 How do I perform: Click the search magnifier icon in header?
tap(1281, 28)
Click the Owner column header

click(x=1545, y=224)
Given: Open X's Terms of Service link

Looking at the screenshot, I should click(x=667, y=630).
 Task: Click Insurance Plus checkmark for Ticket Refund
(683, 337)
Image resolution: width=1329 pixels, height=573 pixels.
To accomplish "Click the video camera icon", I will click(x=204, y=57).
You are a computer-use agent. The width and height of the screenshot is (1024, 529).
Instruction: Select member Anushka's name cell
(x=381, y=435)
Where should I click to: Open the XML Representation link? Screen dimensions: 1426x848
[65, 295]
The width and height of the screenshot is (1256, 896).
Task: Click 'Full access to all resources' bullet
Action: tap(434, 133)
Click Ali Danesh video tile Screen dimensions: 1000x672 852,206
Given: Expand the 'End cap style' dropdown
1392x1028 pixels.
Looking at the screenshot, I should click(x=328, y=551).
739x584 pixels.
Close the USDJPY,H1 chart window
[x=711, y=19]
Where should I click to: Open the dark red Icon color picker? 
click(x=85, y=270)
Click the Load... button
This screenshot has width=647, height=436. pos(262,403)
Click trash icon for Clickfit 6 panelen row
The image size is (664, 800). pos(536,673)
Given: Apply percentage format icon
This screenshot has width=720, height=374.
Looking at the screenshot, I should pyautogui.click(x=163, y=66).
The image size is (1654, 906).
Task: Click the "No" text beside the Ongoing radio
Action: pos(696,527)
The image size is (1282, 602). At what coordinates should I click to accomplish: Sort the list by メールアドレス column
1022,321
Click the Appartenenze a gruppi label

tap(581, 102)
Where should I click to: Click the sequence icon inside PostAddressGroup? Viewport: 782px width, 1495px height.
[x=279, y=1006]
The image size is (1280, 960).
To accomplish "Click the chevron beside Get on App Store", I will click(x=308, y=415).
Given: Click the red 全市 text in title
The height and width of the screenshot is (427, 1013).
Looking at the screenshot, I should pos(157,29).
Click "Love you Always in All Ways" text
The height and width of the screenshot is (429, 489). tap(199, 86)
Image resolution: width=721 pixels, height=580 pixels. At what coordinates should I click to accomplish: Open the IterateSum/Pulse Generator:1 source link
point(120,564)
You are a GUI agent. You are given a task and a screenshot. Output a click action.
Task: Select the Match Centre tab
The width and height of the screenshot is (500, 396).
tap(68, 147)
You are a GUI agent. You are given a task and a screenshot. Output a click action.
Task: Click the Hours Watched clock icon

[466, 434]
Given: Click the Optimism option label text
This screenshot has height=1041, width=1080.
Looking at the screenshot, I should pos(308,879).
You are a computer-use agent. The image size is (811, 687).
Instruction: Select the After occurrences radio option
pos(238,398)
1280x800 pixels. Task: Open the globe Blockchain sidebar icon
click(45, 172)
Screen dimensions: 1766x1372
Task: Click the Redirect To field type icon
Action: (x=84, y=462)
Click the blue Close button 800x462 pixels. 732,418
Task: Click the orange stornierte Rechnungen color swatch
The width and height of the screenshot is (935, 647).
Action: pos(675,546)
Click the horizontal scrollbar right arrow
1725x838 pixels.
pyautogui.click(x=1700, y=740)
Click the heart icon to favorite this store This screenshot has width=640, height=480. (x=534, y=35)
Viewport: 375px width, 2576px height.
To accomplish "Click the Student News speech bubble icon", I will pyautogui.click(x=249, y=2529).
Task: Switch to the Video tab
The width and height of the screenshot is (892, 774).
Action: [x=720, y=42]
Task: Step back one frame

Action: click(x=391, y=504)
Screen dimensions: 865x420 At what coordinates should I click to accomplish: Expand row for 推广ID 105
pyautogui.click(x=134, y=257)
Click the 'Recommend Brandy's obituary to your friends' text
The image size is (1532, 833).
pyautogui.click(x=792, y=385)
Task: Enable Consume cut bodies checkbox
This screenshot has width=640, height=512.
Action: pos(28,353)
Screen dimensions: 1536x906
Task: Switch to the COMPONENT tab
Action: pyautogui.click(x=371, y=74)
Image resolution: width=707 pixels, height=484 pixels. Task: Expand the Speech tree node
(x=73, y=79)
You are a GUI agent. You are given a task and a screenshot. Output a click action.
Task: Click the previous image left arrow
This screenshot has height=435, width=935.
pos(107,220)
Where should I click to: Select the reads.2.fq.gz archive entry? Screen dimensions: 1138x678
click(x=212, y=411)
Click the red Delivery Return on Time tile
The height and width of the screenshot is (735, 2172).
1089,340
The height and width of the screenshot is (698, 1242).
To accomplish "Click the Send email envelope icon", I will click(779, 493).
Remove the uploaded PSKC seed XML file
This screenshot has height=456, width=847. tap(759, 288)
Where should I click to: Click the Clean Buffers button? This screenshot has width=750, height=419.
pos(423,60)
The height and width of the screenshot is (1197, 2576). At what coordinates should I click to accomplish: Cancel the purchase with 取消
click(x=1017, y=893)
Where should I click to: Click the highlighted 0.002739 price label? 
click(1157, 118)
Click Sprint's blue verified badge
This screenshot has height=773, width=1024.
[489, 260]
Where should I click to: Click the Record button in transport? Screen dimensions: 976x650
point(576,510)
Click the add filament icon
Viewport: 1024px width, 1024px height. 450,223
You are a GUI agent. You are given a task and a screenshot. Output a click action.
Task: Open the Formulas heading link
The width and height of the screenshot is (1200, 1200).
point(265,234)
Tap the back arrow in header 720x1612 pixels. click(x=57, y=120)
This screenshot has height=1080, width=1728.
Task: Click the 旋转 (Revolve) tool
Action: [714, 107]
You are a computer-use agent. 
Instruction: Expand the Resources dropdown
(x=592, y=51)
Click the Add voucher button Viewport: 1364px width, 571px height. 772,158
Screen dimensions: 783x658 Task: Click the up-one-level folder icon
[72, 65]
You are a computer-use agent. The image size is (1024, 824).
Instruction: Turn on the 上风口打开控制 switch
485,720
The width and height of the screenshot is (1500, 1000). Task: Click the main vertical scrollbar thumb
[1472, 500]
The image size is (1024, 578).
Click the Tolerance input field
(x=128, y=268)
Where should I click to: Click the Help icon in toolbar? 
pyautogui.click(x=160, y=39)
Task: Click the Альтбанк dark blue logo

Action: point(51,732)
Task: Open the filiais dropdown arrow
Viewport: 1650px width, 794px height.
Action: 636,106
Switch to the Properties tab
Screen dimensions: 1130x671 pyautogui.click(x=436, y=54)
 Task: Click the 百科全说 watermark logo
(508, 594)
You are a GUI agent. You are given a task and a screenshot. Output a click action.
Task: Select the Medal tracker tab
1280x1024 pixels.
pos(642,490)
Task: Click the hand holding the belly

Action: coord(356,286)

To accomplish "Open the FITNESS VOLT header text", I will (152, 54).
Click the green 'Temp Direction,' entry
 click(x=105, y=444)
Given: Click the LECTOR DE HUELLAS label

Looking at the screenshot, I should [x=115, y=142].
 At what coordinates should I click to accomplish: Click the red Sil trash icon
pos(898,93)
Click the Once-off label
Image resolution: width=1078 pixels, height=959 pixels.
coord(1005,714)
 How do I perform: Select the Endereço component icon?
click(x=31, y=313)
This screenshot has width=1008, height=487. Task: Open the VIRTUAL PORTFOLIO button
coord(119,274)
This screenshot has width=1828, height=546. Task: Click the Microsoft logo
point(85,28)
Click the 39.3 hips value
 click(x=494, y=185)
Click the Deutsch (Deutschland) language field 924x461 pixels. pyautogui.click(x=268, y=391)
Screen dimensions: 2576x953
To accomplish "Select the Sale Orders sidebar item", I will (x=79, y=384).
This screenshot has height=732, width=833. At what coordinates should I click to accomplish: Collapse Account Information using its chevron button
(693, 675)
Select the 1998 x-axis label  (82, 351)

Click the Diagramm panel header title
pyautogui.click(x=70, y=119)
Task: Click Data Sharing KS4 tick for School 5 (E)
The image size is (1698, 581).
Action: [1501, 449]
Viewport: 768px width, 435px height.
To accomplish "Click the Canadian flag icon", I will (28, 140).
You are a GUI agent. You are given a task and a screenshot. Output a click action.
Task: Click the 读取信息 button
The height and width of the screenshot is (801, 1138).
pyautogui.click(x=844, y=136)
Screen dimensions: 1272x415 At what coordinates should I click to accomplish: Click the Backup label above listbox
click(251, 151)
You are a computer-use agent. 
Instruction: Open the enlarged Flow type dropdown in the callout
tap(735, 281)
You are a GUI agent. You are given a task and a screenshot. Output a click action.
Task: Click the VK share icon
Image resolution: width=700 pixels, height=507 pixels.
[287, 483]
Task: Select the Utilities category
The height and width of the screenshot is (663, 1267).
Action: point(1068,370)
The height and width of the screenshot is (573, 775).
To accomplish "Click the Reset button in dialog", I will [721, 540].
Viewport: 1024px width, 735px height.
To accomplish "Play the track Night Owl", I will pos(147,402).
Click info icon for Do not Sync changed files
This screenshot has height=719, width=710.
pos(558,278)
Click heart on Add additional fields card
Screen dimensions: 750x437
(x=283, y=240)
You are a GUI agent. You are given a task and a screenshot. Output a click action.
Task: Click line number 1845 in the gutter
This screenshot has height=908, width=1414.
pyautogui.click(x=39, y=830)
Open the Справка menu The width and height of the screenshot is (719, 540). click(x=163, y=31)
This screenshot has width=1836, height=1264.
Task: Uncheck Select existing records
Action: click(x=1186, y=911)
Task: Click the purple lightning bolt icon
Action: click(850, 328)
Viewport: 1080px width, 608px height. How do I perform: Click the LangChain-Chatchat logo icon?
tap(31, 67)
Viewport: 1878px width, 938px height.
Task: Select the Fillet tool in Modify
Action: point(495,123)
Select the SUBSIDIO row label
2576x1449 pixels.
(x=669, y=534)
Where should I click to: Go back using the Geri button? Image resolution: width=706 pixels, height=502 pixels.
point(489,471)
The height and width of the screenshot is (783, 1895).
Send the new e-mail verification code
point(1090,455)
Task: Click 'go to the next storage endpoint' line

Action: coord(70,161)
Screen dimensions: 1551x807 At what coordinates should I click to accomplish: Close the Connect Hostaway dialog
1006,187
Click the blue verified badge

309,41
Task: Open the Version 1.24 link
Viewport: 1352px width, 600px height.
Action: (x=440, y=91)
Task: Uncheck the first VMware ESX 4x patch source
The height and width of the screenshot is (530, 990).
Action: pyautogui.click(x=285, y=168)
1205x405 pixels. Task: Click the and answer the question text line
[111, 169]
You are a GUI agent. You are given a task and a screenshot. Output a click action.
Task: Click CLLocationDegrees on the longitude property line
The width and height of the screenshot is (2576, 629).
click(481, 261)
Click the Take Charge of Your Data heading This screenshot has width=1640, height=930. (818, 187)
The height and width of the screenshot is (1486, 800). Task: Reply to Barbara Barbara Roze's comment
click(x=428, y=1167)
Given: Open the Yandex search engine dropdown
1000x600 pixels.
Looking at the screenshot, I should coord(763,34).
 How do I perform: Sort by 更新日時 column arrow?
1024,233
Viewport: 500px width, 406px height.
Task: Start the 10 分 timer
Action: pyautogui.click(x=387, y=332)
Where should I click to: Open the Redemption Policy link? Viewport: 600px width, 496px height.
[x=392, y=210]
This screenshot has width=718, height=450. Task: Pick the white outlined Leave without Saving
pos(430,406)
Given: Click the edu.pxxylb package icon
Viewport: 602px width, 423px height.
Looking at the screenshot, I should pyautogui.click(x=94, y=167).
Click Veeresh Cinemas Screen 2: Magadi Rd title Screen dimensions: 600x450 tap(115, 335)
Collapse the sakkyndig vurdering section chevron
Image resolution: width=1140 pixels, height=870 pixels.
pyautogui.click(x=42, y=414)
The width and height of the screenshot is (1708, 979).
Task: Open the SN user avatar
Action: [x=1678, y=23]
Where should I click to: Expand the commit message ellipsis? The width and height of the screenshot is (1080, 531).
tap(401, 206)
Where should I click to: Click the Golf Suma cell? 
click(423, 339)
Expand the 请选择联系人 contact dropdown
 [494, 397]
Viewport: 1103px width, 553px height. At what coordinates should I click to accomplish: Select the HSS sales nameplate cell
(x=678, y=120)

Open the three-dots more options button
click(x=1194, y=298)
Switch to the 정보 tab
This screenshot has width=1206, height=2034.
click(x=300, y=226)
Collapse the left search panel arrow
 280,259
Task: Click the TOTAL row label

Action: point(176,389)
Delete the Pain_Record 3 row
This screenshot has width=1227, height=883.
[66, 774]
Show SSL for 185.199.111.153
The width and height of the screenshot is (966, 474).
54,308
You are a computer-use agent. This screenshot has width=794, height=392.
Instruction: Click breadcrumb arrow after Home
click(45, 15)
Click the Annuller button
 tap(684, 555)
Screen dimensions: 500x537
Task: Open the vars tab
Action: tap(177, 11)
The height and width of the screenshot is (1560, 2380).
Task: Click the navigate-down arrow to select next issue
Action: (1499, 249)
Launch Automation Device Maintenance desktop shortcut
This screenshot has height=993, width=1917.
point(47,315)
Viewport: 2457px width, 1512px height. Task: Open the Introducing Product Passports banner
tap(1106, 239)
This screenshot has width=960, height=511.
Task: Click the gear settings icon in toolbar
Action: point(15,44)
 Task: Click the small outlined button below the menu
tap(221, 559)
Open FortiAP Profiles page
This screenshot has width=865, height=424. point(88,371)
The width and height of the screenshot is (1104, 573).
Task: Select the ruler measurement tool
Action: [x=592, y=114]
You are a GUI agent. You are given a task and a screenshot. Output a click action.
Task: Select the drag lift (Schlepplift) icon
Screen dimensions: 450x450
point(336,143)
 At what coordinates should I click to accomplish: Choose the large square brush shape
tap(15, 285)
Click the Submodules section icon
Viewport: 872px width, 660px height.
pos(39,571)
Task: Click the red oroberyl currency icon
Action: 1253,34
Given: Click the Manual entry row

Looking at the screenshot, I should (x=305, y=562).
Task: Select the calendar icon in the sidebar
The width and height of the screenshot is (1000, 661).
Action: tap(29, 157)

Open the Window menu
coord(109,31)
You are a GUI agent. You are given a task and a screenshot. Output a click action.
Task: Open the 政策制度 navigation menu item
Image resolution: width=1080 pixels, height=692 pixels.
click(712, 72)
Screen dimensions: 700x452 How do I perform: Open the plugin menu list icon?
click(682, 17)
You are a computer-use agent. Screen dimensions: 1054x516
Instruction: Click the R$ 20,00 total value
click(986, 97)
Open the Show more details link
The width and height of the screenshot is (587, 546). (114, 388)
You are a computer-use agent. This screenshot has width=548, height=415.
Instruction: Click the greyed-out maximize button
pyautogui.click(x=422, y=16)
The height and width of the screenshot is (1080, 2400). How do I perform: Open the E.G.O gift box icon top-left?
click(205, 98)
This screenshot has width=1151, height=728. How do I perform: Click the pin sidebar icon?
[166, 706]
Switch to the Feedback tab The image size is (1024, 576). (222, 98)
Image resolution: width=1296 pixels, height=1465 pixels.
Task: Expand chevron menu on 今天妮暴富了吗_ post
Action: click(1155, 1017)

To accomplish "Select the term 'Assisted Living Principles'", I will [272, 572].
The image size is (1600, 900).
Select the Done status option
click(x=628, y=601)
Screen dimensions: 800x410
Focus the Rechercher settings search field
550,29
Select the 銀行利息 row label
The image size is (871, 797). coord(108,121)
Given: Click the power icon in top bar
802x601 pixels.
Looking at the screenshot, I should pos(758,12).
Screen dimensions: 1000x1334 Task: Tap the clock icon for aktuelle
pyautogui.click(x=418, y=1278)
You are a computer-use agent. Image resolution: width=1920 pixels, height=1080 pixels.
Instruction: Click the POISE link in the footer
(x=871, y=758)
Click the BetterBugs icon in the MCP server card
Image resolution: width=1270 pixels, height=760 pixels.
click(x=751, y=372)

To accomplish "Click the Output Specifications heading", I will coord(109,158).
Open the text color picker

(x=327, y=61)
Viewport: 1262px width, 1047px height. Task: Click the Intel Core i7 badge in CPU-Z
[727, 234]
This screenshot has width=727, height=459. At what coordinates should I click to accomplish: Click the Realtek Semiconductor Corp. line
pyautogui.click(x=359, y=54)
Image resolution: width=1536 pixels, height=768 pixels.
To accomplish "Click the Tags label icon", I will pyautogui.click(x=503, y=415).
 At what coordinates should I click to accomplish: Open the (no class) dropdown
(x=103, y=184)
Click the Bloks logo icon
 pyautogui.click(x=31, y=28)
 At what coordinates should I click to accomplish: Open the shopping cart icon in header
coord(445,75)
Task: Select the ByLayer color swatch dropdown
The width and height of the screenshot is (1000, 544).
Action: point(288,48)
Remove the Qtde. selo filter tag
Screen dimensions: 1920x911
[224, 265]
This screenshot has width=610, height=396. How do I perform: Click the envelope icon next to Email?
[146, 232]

============

**Aim of the exercise:** Number of lines containing "tile" in the material above: give that number alone.

**Exercise result:** 2